From bbb33af2e4c90d679542298f56073a71de001fb7 Mon Sep 17 00:00:00 2001
From: Liang-Chi Hsieh <viirya@gmail.com>
Date: Wed, 15 Sep 2021 14:00:45 -0700
Subject: [PATCH] [SPARK-36735][SQL] Adjust overhead of cached relation for DPP

### What changes were proposed in this pull request?

This patch proposes to adjust the current overhead of cached relation for DPP.

### Why are the changes needed?

Currently we calculate if there is benefit of pruning with DPP by simply summing up the size of all scan relations as the overhead. However, for cached relations, the overhead should be different than a non-cached relation. This proposes to use adjusted overhead for cached relation with DPP.

### Does this PR introduce _any_ user-facing change?

Yes.

### How was this patch tested?

Added unit test.

Closes #33975 from viirya/reduce-cache-overhead.

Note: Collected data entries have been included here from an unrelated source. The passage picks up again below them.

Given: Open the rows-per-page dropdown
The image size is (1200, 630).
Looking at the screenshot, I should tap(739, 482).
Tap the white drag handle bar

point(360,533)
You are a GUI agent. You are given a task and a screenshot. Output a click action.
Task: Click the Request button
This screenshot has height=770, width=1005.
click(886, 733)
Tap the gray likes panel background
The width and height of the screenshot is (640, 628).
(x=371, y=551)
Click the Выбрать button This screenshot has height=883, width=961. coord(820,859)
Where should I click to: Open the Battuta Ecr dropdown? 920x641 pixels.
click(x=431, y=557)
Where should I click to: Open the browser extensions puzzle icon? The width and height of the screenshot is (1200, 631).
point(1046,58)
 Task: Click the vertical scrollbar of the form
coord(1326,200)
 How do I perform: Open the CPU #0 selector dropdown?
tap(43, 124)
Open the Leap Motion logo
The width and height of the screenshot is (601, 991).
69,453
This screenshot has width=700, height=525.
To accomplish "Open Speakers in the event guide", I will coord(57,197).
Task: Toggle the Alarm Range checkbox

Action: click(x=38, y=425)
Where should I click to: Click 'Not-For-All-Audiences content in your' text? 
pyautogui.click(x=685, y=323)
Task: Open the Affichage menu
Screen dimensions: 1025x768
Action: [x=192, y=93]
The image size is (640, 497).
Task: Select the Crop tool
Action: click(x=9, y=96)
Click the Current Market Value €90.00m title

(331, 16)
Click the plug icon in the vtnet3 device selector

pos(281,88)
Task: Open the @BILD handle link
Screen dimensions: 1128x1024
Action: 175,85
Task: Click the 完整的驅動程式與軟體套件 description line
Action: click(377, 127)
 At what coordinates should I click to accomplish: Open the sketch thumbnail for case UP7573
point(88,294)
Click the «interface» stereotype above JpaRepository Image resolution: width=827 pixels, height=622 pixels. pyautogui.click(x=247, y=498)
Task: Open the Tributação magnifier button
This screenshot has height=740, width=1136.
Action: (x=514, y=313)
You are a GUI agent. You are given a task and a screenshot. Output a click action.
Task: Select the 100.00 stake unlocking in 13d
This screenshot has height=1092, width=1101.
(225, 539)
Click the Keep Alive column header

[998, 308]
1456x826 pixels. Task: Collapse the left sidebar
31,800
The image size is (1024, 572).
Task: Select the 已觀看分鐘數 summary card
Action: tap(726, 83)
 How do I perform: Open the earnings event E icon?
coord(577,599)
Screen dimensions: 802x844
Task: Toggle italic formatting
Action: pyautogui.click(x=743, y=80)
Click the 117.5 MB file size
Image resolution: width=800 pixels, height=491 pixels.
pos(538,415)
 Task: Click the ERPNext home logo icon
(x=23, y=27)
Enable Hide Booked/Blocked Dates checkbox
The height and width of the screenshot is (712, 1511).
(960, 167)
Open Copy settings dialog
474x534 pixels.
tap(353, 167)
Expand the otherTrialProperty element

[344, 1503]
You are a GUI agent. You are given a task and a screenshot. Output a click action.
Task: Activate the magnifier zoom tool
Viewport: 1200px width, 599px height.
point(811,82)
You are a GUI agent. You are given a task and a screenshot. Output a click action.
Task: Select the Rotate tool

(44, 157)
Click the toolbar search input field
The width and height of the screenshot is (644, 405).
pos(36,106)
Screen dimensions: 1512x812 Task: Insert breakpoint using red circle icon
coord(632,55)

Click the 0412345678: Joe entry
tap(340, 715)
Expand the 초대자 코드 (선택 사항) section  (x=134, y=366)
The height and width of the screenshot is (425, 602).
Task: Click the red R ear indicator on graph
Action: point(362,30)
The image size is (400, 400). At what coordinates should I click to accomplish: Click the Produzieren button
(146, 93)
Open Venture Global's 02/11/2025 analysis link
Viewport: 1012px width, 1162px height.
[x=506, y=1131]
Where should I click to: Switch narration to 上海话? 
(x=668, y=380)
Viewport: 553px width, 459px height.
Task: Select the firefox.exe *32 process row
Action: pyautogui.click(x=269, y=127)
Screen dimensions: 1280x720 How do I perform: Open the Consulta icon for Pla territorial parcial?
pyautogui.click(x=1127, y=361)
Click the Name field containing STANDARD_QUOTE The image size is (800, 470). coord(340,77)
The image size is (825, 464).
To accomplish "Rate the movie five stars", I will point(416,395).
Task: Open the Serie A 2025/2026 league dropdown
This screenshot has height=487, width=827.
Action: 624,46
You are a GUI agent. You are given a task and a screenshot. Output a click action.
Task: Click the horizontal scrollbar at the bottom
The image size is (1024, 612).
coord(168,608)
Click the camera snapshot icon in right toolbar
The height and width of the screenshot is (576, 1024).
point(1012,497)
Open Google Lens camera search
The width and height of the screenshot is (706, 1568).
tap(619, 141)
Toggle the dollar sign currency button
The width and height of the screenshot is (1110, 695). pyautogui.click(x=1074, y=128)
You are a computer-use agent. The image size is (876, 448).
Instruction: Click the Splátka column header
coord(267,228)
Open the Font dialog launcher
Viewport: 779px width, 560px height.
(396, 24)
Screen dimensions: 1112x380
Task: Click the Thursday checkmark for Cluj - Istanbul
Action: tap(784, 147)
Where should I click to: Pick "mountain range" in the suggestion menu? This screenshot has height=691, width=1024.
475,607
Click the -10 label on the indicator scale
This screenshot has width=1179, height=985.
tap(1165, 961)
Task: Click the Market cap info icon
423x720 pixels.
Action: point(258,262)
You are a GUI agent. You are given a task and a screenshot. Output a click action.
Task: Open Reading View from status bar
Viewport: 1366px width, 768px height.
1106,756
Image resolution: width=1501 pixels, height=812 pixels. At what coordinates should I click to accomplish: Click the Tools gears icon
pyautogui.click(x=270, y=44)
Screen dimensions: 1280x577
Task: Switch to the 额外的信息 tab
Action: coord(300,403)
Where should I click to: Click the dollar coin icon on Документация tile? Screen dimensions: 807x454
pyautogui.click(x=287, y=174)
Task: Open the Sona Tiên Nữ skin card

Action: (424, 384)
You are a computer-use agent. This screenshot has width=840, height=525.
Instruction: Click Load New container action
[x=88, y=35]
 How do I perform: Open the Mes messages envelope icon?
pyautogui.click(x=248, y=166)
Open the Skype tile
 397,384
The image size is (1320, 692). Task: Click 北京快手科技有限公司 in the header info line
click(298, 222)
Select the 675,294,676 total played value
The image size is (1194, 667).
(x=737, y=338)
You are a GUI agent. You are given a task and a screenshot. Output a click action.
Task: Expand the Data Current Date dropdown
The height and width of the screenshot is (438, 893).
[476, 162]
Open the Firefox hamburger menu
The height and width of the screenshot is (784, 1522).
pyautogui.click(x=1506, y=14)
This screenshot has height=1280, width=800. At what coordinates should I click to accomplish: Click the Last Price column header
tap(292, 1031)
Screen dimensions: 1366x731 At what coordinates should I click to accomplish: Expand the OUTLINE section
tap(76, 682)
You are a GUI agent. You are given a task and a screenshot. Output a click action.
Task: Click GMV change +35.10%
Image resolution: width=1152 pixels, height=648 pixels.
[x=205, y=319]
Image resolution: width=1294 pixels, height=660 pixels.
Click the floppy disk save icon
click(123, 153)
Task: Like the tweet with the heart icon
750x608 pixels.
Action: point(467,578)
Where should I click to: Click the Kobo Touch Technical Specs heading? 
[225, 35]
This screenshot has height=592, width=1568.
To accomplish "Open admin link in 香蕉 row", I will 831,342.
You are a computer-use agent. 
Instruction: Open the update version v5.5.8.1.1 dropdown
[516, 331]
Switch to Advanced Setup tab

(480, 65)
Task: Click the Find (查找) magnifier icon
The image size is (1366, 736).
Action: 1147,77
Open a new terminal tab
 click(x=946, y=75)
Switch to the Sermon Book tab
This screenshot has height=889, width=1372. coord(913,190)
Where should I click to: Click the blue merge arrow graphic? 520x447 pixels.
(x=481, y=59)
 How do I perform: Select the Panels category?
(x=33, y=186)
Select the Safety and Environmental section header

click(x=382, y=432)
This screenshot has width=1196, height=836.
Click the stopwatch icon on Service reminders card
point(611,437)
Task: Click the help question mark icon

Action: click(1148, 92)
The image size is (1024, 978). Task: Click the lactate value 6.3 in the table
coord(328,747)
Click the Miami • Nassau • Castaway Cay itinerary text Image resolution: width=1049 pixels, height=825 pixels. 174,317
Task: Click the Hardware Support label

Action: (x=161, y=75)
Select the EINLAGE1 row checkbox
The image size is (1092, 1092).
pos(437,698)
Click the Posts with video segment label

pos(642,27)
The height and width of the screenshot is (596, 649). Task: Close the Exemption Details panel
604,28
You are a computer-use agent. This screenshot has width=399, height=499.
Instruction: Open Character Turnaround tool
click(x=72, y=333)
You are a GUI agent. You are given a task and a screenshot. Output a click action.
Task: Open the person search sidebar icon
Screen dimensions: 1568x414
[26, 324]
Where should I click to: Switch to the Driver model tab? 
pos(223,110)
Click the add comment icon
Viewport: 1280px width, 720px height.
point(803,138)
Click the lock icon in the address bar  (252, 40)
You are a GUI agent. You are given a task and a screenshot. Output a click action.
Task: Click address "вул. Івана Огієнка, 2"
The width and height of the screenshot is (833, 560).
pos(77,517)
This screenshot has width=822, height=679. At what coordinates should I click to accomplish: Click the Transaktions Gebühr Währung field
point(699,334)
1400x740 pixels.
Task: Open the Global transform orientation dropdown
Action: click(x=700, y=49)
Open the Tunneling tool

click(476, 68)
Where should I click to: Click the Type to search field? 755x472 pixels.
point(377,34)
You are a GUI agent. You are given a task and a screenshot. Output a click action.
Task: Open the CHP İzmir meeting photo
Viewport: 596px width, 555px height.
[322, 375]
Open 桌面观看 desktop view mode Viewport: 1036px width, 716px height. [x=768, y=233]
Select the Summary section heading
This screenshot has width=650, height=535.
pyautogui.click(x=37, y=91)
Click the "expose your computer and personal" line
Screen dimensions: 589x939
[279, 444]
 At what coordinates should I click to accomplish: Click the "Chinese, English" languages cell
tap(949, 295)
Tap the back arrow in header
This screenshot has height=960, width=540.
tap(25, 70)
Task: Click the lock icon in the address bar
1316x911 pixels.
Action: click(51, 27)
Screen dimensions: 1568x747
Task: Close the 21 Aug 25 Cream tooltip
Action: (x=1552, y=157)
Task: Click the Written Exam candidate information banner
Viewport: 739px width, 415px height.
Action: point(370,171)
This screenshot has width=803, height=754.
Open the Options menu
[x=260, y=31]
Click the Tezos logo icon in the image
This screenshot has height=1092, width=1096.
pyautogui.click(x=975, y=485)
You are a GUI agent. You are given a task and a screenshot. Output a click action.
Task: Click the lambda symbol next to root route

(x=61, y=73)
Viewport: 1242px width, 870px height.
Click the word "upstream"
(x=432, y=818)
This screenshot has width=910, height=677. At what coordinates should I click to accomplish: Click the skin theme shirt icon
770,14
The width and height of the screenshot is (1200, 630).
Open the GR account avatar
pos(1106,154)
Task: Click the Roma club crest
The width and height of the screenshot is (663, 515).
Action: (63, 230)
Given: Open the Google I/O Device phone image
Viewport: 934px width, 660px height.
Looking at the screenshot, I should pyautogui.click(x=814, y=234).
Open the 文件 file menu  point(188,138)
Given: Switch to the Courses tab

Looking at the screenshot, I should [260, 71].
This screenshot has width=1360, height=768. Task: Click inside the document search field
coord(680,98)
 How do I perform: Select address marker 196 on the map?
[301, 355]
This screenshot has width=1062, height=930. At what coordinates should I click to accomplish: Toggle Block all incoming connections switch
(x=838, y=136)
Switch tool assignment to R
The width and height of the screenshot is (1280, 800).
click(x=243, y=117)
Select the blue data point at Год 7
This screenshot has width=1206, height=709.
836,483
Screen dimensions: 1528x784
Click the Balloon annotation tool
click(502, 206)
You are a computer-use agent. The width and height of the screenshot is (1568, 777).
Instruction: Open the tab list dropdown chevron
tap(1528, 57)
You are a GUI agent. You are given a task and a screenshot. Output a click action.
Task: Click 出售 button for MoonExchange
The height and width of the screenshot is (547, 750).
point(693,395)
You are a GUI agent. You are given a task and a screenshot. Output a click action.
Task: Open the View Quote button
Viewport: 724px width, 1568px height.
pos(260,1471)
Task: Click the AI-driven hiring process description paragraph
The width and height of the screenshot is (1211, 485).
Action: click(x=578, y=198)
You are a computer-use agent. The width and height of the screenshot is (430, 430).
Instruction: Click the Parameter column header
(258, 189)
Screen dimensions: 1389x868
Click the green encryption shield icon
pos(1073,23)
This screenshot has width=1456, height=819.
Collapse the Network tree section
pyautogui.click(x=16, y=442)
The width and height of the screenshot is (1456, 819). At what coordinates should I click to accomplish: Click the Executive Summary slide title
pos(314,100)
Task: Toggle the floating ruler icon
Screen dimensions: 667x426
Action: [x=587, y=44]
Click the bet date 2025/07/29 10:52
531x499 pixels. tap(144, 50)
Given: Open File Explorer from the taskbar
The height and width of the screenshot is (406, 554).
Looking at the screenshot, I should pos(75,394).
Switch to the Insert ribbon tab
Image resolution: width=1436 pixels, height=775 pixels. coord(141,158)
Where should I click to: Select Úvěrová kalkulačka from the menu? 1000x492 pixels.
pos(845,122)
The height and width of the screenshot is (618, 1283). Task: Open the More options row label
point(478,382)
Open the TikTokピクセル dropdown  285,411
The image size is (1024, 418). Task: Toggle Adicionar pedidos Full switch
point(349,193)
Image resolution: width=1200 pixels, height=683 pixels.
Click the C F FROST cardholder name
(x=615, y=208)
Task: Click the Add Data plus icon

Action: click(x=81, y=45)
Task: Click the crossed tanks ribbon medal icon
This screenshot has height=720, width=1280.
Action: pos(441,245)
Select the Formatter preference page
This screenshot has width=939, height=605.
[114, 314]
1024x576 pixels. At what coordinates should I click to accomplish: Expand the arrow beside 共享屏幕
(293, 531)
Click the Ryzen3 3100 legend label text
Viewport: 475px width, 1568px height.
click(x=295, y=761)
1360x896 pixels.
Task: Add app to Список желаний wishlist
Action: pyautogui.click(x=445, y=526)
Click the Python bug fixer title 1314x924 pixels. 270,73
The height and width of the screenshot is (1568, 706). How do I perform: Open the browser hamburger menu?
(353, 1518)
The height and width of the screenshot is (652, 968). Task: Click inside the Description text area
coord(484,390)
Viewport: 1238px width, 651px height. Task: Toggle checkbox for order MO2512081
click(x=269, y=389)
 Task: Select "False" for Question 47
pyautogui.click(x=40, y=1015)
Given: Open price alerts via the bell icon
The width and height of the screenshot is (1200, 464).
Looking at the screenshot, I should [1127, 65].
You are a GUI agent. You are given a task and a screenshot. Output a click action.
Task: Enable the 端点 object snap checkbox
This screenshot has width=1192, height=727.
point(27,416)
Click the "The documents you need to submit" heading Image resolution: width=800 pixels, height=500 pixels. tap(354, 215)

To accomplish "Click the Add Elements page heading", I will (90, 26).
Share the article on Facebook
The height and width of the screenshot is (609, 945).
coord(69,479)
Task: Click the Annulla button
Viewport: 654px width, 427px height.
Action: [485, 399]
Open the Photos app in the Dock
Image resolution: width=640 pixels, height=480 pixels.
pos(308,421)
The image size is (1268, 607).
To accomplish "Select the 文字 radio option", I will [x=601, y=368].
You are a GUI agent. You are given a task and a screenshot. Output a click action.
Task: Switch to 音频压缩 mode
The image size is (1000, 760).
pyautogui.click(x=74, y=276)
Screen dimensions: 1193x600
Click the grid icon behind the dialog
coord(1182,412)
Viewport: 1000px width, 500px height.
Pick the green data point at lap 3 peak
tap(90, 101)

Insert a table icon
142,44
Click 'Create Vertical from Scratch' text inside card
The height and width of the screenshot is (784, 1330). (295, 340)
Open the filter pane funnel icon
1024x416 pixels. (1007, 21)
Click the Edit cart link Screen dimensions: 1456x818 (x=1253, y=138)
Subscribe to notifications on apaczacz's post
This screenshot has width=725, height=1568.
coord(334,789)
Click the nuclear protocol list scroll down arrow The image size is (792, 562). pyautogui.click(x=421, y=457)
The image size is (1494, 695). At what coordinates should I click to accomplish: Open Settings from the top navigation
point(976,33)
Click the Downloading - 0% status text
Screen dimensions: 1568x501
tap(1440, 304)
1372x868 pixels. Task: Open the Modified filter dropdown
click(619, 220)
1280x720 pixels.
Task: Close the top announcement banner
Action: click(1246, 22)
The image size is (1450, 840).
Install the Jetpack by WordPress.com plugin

Authored-by: Liang-Chi Hsieh <viirya@gmail.com>
Signed-off-by: Liang-Chi Hsieh <viirya@gmail.com>
---
 .../dynamicpruning/PartitionPruning.scala     | 27 ++++++-
 .../sql/DynamicPartitionPruningSuite.scala    | 76 ++++++++++++++-----
 2 files changed, 82 insertions(+), 21 deletions(-)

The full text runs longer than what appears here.